BACKGROUND: Selecting the level of amputation for patients with severe foot pathology can be challenging. The surgeon is sometimes confronted with an option between transmetatarsal amputation (TMA) and below-knee amputation (BKA). Recent studies have suggested that minor foot amputations have high revision rates and need for higher level of amputation. This study sought to compare the revision rates, need for higher level of amputation, postoperative ambulatory rate, and the demographic factors between these 2 operations.

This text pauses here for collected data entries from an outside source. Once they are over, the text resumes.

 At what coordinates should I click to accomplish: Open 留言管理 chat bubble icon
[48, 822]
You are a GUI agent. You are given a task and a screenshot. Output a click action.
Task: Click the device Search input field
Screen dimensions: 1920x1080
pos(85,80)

METHODS: We retrospectively reviewed the records of patients undergoing either BKA or TMA at a single academic institution during an 8-year period. Demographic characteristics and medical history were collected and included in a binary logistic regression model to evaluate for independent predictors of needing revision surgery or needing higher-level amputation. Secondary outcomes included ambulatory status and wound status at last follow-up.

RESULTS: There was a total of 367 patients who underwent either BKA (n=293) or TMA (n=74).On binary logistic regression, the only significant independent predictor of needing revision surgery was undergoing TMA (odds ratio [OR] 2.30, CI 1.199-4.146, P = .011). The presence of PAD trended toward significance (OR 2.12, CI 0.99-4.493, P = .051). Similarly, significant independent predictors of needing higher level amputation were undergoing TMA (OR 4.117, CI 1.9-8.9, P < .001) and presence of PAD (OR 4.85, CI 1.59-14.85, P = .006). More TMA patients were ambulatory (56.8%) on last follow-up compared with BKA patients (30.9%).

CONCLUSION: Transmetatarsal amputation has a higher risk of reoperation and need for revision amputation compared with below-knee amputation. Transmetatarsal amputation has a higher chance of returning patients to independent ambulation. Patients with peripheral arterial disease are at a higher risk of revision surgery and higher-level amputation with both operations.

LEVEL OF EVIDENCE: Level III, retrospective case review.